» GOAL OF THE EXERCISE: Update the part of the records that opens with the line containing "This screenshot has width=1456, height=819." and closes with the last line of the records. Rewrite it with "Compare" replaced by "Contrast", and leave everything else unchanged.

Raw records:
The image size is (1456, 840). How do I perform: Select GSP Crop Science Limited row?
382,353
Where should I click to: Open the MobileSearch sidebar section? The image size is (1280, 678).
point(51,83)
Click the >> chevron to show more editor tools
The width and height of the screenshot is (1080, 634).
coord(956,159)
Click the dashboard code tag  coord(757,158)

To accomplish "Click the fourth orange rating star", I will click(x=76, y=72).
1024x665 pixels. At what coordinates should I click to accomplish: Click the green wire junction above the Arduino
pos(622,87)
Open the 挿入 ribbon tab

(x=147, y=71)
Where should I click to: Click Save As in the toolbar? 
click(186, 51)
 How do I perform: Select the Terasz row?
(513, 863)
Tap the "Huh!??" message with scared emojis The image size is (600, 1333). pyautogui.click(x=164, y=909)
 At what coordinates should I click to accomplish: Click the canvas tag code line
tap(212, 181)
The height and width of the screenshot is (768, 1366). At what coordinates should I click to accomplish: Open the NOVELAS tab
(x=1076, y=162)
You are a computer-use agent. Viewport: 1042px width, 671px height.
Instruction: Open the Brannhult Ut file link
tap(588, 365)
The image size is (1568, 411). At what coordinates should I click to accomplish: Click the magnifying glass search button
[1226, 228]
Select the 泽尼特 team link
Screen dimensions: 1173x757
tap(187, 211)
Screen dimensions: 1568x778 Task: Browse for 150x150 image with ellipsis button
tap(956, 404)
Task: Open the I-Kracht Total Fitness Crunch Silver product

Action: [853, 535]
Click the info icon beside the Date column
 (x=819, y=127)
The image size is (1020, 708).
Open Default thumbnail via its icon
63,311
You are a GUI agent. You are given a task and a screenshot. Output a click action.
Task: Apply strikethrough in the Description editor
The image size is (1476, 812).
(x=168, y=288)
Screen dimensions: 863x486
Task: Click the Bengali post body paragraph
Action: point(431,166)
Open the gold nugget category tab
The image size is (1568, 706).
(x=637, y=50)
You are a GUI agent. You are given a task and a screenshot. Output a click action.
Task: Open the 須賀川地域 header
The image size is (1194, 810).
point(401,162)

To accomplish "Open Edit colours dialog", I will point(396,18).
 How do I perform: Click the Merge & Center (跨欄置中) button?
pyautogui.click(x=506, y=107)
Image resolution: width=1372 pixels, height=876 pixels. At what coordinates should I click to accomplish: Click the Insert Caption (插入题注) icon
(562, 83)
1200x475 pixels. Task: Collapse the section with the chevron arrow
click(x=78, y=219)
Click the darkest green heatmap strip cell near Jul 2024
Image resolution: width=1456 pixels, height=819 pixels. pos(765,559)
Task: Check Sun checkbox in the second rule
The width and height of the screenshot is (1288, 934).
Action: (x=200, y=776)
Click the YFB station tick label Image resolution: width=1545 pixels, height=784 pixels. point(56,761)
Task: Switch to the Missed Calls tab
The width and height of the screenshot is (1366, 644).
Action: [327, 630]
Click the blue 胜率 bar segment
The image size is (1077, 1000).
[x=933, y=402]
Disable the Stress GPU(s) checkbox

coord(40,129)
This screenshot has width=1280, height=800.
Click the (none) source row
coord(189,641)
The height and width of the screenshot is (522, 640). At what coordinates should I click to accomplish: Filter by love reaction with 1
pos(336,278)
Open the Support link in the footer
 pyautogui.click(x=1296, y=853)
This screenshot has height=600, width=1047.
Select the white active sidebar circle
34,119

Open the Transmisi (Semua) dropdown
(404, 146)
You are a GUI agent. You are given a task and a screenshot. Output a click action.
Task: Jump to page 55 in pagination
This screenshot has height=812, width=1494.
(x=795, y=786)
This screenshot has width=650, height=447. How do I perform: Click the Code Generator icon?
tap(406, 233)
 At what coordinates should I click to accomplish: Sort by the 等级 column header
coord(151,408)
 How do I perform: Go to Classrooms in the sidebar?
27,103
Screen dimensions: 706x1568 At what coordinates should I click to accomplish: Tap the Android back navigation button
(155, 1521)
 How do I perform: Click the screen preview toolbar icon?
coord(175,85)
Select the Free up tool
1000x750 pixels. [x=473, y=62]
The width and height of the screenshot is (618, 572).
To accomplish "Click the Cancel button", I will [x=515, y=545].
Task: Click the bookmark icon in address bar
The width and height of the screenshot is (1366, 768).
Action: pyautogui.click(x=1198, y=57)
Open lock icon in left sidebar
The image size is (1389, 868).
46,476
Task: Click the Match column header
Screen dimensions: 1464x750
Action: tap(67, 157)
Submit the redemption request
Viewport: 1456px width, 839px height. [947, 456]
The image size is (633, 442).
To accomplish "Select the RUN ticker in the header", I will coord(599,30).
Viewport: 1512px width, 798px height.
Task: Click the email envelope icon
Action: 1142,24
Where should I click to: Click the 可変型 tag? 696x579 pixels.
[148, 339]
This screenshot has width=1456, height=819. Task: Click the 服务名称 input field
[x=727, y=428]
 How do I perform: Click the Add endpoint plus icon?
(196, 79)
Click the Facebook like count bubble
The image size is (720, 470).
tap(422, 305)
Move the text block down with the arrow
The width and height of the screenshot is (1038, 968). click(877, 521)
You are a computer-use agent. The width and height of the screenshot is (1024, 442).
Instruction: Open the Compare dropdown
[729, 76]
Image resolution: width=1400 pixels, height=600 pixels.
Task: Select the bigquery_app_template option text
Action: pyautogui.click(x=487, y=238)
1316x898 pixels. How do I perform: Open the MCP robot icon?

» TASK SOLUTION:
This screenshot has width=1456, height=819. Task: Click the 服务名称 input field
[x=727, y=428]
 How do I perform: Click the Add endpoint plus icon?
(196, 79)
Click the Facebook like count bubble
The image size is (720, 470).
tap(422, 305)
Move the text block down with the arrow
The width and height of the screenshot is (1038, 968). click(877, 521)
You are a computer-use agent. The width and height of the screenshot is (1024, 442).
Instruction: Open the Contrast dropdown
[729, 76]
Image resolution: width=1400 pixels, height=600 pixels.
Task: Select the bigquery_app_template option text
Action: pyautogui.click(x=487, y=238)
1316x898 pixels. How do I perform: Open the MCP robot icon?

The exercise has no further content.